start Selected excerpt

Géza (c. 940 – 997), also Gejza, was Grand Prince of the Hungarians from the early 970s. He was the son of Grand Prince Taksony and his Oriental—Khazar, Pecheneg or Volga Bulgarian—wife. He married Sarolt, a daughter of an Eastern Orthodox Hungarian chieftain. After ascending the throne, Géza made peace with the Holy Roman Empire. Within Hungary, he consolidated his authority with extreme cruelty, according to the unanimous narration of nearly contemporaneous sources. He was the first Hungarian monarch to support Christian missionaries from Western Europe. Although he was baptised (his baptismal name was Stephen), his Christian faith remained shallow and he continued to perform acts of pagan worship. He was succeeded by his son Stephen, who was crowned the first King of Hungary in 1000 or 1001.
Géza was the elder son of Taksony, Grand Prince of the Hungarians. His mother was his father's wife "from the land of the Cumans", according to the anonymous author of the Gesta Hungarorum. This anachronistic reference to the Cumans suggests that she was of Khazar, Pecheneg or Volga Bulgarian origin. The Byzantine Emperor Constantine VII Porphyrogenitus, who listed the descendants of Grand Prince Árpád around 950, did not mention Géza. Even so, Gyula Kristó wrote that Géza was born around 940 and the emperor ignored him because of his youth. The genuine form of his name was either "Gyeücsa" or "Gyeusa", which is possibly a diminutive form of the Turkic title yabgu. Géza's father arranged his marriage with Sarolt—a daughter of a Hungarian chieftain called Gyula, who ruled Transylvania independently of the grand prince and had converted to Christianity in Constantinople. Sarolt seems to have also adhered to Eastern Orthodox Christianity, according to Bruno of Querfurt's remark on her "languid and muddled Christianity".

end Selected excerpt
start Information supplied

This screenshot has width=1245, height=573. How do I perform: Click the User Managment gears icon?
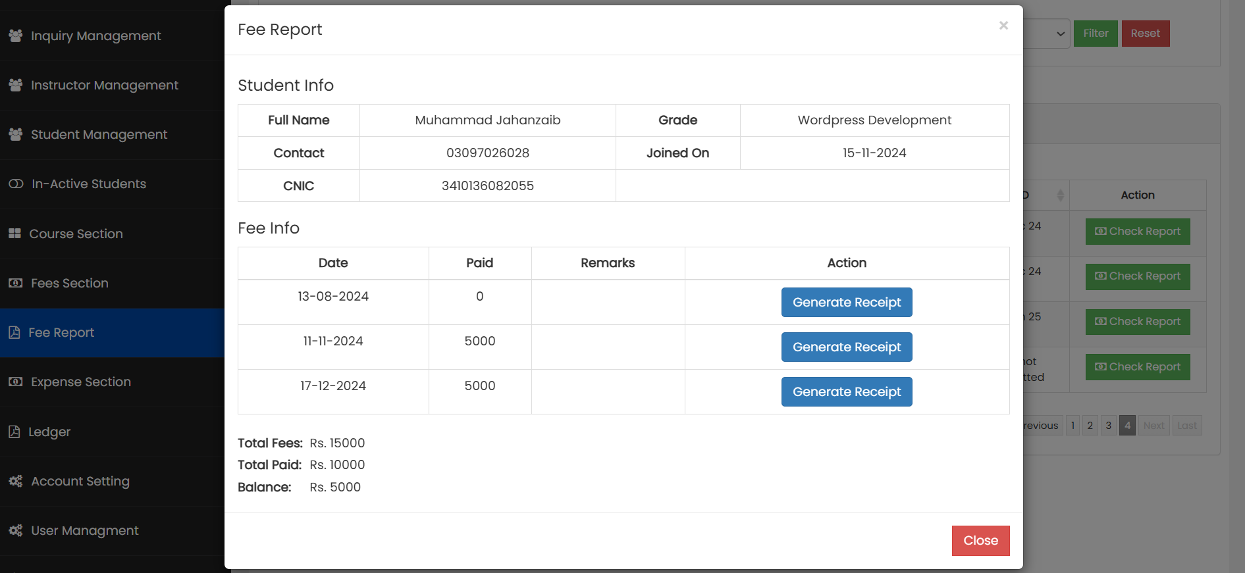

end Information supplied

• **Exercise instructions**: Reproduce the text about Géza, Grand Prince of the Hungarians, word for word and in full.

• **Written answer**:
Géza (c. 940 – 997), also Gejza, was Grand Prince of the Hungarians from the early 970s. He was the son of Grand Prince Taksony and his Oriental—Khazar, Pecheneg or Volga Bulgarian—wife. He married Sarolt, a daughter of an Eastern Orthodox Hungarian chieftain. After ascending the throne, Géza made peace with the Holy Roman Empire. Within Hungary, he consolidated his authority with extreme cruelty, according to the unanimous narration of nearly contemporaneous sources. He was the first Hungarian monarch to support Christian missionaries from Western Europe. Although he was baptised (his baptismal name was Stephen), his Christian faith remained shallow and he continued to perform acts of pagan worship. He was succeeded by his son Stephen, who was crowned the first King of Hungary in 1000 or 1001.
Géza was the elder son of Taksony, Grand Prince of the Hungarians. His mother was his father's wife "from the land of the Cumans", according to the anonymous author of the Gesta Hungarorum. This anachronistic reference to the Cumans suggests that she was of Khazar, Pecheneg or Volga Bulgarian origin. The Byzantine Emperor Constantine VII Porphyrogenitus, who listed the descendants of Grand Prince Árpád around 950, did not mention Géza. Even so, Gyula Kristó wrote that Géza was born around 940 and the emperor ignored him because of his youth. The genuine form of his name was either "Gyeücsa" or "Gyeusa", which is possibly a diminutive form of the Turkic title yabgu. Géza's father arranged his marriage with Sarolt—a daughter of a Hungarian chieftain called Gyula, who ruled Transylvania independently of the grand prince and had converted to Christianity in Constantinople. Sarolt seems to have also adhered to Eastern Orthodox Christianity, according to Bruno of Querfurt's remark on her "languid and muddled Christianity".